Sigara bağımlılığı ve Parkinson arasında bir ilişki olabilir

Bilim insanları, nikotin yoksunluğu sırasında beyinde meydana gelen değişimleri araştırarak yeni bir tedavi yöntemi geliştirmeye bir adım daha yaklaşıyor.

Dünya Sağlık Örgütü’ne (WHO) göre dünya genelinde her beş kişiden biri sigara içiyor ve her yıl 9 milyondan fazla insan sigara kullanımına bağlı hastalıklar nedeniyle hayatını kaybediyor. Sigara bağımlılığından kurtulmak isteyenler için en büyük zorluklardan biri ise nikotin yoksunluğu sırasında yaşanan fiziksel ve psikolojik belirtiler. Bu belirtiler arasında titreme, sinirlilik, odaklanma güçlüğü ve depresyon yer alıyor.  

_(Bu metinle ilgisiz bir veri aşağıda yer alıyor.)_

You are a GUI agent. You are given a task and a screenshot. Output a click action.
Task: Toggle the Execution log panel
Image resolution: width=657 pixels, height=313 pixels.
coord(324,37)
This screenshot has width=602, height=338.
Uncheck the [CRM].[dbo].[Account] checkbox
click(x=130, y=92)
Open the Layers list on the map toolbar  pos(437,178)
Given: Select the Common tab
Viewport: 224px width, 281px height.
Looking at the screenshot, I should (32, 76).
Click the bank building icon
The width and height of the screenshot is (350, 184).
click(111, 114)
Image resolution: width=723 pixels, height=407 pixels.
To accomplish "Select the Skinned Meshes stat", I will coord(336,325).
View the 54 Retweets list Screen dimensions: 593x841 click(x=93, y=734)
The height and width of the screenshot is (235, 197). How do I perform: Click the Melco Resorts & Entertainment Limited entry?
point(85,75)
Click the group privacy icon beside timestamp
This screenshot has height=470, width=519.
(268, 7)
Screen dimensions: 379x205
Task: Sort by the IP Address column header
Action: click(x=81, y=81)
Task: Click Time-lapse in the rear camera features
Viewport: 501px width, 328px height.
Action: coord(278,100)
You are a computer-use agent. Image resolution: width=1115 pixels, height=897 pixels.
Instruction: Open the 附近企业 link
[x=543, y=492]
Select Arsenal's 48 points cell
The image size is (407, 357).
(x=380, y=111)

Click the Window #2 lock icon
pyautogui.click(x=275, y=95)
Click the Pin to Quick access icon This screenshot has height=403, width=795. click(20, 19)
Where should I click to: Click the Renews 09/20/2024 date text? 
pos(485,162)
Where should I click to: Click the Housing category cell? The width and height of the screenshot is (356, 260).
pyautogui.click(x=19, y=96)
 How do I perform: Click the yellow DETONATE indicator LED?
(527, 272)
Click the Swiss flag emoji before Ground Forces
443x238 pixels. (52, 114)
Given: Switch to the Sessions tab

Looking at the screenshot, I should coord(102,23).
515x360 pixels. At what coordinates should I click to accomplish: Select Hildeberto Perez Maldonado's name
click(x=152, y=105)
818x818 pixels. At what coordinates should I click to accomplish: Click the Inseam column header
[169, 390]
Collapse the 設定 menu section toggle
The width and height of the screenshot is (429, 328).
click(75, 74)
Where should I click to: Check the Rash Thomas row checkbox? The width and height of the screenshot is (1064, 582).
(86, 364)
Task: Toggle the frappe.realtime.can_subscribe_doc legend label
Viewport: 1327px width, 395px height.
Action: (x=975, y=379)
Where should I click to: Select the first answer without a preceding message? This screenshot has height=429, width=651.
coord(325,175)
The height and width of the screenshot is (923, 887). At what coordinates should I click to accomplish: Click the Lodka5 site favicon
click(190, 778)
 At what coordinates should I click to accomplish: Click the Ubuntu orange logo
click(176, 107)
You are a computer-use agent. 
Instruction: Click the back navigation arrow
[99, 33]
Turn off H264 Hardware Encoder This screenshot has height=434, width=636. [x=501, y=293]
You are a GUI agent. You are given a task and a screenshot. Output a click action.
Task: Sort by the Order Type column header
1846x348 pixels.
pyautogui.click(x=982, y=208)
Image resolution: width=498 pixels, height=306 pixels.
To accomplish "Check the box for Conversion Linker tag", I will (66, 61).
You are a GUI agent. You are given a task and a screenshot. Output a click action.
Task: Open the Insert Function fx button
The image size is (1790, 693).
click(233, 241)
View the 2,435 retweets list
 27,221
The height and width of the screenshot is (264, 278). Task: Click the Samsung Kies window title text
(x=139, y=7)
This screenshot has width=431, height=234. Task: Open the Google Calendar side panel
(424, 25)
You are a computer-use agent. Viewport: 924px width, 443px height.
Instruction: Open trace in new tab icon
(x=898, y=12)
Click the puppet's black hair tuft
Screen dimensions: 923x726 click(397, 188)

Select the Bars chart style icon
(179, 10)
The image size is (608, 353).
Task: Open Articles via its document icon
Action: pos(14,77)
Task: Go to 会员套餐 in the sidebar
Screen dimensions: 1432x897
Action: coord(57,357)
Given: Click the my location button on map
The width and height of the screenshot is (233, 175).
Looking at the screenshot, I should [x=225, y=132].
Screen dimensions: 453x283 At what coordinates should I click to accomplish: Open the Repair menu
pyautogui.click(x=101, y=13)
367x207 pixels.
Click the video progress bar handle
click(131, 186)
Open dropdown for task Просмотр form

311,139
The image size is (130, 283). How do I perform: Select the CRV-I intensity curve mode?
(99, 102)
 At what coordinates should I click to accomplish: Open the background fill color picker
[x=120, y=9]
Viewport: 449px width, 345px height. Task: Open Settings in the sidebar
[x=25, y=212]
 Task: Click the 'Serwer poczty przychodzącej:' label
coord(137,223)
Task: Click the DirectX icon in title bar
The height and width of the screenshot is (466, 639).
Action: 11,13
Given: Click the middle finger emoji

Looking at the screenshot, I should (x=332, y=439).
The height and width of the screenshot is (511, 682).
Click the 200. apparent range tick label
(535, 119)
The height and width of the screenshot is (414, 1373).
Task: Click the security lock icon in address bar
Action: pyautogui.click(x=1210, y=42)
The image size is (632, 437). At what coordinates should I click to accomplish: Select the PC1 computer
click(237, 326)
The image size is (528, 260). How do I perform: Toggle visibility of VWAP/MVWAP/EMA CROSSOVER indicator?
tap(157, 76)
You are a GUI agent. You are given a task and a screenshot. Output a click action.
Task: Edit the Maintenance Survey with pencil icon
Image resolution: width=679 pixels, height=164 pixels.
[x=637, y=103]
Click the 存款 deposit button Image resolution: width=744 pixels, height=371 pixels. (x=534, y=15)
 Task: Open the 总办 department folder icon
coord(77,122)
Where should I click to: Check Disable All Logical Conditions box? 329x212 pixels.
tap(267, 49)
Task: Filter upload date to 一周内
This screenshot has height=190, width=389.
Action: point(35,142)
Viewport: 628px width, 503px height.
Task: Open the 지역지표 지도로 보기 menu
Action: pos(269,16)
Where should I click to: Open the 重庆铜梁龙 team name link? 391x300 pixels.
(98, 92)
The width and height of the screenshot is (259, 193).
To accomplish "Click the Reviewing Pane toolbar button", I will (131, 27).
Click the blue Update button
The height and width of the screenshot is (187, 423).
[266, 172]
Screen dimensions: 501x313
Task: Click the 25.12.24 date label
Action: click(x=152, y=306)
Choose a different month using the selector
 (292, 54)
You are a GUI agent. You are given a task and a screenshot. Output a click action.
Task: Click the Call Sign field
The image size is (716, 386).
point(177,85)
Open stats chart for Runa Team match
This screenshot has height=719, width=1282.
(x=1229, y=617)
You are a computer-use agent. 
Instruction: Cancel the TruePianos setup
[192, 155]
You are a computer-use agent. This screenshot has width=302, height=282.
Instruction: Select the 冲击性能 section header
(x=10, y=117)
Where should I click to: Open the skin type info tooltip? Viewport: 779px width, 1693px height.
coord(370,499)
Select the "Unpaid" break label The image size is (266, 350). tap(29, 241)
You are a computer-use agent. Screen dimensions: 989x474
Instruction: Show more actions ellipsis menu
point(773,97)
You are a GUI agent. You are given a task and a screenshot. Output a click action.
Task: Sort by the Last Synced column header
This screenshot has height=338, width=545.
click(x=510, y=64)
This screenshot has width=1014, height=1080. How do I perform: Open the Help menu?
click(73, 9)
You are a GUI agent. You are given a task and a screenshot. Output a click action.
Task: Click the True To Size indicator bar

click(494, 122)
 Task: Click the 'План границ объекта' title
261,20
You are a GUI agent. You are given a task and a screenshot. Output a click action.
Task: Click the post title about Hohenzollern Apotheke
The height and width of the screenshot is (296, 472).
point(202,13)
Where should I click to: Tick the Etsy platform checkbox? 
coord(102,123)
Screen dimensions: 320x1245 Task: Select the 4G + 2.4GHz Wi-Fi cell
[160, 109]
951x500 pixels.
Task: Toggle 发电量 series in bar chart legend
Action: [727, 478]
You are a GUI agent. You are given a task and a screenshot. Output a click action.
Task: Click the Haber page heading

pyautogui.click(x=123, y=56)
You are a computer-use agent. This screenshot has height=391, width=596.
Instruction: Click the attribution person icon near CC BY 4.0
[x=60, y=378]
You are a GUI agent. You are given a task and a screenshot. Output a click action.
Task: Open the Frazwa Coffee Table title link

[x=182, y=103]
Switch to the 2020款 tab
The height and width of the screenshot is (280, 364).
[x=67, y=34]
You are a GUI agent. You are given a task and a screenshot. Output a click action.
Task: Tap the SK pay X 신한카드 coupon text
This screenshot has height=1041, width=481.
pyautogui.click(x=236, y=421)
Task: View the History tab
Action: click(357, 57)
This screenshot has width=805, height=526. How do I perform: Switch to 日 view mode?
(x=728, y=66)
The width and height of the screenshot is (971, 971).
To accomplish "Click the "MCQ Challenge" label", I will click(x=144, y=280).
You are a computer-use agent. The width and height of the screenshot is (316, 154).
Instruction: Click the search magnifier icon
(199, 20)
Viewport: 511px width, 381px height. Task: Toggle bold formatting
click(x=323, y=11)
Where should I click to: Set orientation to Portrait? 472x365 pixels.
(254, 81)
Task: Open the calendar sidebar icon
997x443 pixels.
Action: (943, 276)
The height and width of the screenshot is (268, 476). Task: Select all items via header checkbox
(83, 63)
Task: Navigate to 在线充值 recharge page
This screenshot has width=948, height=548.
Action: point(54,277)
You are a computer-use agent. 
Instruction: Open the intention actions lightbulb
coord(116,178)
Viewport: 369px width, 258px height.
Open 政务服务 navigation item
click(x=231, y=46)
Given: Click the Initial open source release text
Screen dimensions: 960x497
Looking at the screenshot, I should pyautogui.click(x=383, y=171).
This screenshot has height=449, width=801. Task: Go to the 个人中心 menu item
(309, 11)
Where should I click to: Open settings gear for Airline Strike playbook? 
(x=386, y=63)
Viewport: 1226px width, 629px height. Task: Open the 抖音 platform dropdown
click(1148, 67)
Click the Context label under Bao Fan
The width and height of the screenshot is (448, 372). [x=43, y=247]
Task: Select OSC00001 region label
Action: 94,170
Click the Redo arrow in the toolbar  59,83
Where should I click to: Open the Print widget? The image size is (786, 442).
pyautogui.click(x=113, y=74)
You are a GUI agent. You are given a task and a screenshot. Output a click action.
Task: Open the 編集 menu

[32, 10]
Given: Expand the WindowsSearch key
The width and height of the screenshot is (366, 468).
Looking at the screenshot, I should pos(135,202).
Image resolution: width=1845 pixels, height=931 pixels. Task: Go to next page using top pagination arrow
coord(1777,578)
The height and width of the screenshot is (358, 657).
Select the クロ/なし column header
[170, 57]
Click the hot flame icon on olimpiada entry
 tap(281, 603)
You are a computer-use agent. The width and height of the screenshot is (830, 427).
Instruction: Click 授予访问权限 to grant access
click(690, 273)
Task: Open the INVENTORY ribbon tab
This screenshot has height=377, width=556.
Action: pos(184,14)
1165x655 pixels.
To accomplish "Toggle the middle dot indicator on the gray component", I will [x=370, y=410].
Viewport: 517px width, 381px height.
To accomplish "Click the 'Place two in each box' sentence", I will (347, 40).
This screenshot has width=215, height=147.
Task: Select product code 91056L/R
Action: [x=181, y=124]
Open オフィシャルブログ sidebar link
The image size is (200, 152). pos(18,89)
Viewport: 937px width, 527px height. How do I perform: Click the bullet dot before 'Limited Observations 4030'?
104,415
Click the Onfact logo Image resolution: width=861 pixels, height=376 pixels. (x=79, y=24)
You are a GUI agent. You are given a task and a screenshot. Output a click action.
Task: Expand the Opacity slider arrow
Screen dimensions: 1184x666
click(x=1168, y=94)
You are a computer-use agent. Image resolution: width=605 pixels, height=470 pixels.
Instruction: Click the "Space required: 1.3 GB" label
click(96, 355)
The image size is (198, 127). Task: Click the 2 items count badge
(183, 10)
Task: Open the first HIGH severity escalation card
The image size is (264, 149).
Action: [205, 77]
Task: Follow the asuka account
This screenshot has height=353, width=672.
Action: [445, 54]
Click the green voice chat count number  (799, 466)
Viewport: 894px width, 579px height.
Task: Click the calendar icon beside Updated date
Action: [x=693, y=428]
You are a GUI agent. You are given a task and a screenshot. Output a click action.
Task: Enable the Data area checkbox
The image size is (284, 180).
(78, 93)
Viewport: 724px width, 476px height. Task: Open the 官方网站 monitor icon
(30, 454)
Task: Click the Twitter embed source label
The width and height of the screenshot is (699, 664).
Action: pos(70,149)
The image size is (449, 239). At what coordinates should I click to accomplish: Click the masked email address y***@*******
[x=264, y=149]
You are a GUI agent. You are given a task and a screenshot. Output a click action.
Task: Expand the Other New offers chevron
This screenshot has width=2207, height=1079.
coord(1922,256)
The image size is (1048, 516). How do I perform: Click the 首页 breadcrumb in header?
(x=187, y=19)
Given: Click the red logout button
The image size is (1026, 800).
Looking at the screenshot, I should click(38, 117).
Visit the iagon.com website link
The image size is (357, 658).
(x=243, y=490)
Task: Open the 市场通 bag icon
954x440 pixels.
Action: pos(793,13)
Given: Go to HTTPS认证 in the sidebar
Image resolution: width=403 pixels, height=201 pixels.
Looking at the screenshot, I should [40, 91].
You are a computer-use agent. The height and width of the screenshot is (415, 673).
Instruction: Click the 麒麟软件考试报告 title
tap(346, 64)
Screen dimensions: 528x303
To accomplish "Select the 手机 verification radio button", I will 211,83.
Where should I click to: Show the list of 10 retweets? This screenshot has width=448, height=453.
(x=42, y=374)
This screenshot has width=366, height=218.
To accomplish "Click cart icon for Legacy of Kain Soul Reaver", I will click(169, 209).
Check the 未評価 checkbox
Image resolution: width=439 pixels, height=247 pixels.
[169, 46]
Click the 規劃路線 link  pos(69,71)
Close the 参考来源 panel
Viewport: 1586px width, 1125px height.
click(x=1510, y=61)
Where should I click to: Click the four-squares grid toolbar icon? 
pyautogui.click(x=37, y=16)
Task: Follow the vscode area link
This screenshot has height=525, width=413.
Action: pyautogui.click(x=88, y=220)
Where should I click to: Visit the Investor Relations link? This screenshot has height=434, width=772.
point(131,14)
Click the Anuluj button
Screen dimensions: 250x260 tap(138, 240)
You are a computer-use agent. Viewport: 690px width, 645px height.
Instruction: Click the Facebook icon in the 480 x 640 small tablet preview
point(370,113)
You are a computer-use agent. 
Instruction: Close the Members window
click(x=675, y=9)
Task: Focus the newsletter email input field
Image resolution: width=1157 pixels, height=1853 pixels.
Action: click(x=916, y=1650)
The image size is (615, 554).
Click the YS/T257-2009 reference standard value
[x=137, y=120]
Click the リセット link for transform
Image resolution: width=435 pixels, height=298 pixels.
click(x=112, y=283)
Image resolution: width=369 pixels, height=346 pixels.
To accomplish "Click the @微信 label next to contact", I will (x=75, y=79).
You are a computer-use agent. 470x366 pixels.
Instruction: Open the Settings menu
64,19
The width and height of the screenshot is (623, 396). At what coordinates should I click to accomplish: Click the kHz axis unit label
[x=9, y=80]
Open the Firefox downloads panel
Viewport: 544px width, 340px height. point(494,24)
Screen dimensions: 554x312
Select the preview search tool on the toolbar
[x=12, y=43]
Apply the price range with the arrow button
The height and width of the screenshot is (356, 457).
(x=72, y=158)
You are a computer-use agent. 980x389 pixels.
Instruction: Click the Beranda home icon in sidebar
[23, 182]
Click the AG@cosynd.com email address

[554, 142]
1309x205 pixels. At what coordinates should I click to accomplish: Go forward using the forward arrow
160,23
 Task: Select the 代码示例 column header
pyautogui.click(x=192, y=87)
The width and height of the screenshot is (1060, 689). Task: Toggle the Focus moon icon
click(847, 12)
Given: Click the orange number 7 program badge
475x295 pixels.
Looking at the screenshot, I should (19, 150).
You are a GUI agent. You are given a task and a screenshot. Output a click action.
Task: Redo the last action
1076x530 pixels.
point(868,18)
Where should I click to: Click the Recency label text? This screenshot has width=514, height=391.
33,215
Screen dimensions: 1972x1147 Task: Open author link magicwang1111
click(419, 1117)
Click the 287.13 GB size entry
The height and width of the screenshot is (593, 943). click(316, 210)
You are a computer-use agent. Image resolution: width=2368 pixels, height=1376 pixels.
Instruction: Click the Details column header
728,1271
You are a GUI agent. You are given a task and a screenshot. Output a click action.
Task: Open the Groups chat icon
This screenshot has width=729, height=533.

Nikotin bağımlılığına karşı kullanılan mevcut tedaviler arasında Bupropion ve Vareniklin bulunuyor. Ancak sigara bırakma sürecini daha etkili hale getirecek yeni tedavi yöntemlerine ihtiyaç duyuluyor. Bu doğrultuda, Kore Bilim ve Teknoloji Enstitüsü (KIST) Beyin Bozuklukları Merkezi’nden Dr. Heh-In Im liderliğindeki araştırma ekibi, nikotin yoksunluğu sırasında beyinde hangi mekanizmaların devreye girdiğini belirledi ve mevcut bir Parkinson ilacının bu süreci hafifletebileceğini keşfetti.  

Araştırmacılar, nikotin yoksunluğu sırasında beynin belirli bölgelerinde aşırı aktivite oluştuğunu ve bunun fiziksel yoksunluk belirtilerine yol açtığını ortaya koydu. Özellikle striatum adı verilen beyin bölgesindeki kolinerjik internöronlar, yani özel sinir hücrelerinin bu süreçte kritik bir rol oynadığı tespit edildi.  

Fareler üzerinde yapılan deneylerde, araştırmacılar bu hücrelerin aktivitesini belirli genetik tekniklerle baskılayarak nikotin yoksunluğuna bağlı titremeyi önemli ölçüde azalttı. Gelişmiş elektrot sistemleri kullanılarak yapılan ölçümler, bu hücrelerin baskılanmasıyla beyindeki anormal sinyal değişimlerinin tamamen ortadan kalktığını gösterdi.  

Ayrıca, mikro-diyaliz yöntemiyle yapılan testlerde, kolinerjik internöronların baskılanmasının dopamin seviyelerini yeniden dengelediği belirlendi. Dopamin, beyin ödül sisteminde kritik rol oynayan bir nörotransmitter olarak biliniyor ve nikotin yoksunluğu sırasında seviyeleri düşüyor. Yapılan deneylerde, bu hücrelerin aktivitesini baskılamanın dopamin seviyelerini normale döndürdüğü gözlemlendi.  

Elde edilen veriler ışığında, araştırmacılar Procyclidine adlı Parkinson hastalığında kullanılan bir ilacın nikotin yoksunluğuna karşı etkili olabileceğini düşündü. Procyclidine, kolinerjik internöronların aktivitesini baskılayarak nikotin yoksunluğuna bağlı titreme gibi fiziksel belirtileri azaltabiliyor.  

Fareler üzerinde yapılan testlerde, nikotin yoksunluğu başlamadan önce tek bir düşük doz Procyclidine verilmesinin titreme belirtilerini yüzde 50’den fazla azalttığı tespit edildi. Bu sonuçlar, halihazırda FDA (Amerikan Gıda ve İlaç Dairesi) tarafından onaylanmış bir ilacın yeniden kullanıma sunulmasıyla sigara bırakma tedavilerinde yeni bir dönem başlayabileceğini gösteriyor.  

Sigara bırakma tedavileri için bir umut

Dr. Heh-In Im, çalışmanın sonuçlarıyla ilgili yaptığı açıklamada, “Bu araştırma, sigara bırakma sürecinde yaşanan yoksunluk belirtilerinin etkilerini azaltarak tedavi sürecine yeni bir seçenek sunuyor. Bupropion ve Vareniklin gibi mevcut tedavilere ek olarak, sigara bırakmak isteyenler için daha fazla seçenek geliştirmeye çalışıyoruz. Gelecekte bağımlılık mekanizmalarını daha derinlemesine inceleyerek daha etkili tedaviler geliştirmeyi hedefliyoruz” ifadelerini kullandı.  

Bu çalışma, sigara bırakma sürecindeki en büyük zorluklardan biri olan nikotin yoksunluğunu hafifletmek için güvenilir bir ilaç seçeneği sunarak, tütün bağımlılığına karşı verilen mücadelede önemli bir adım olarak görülüyor.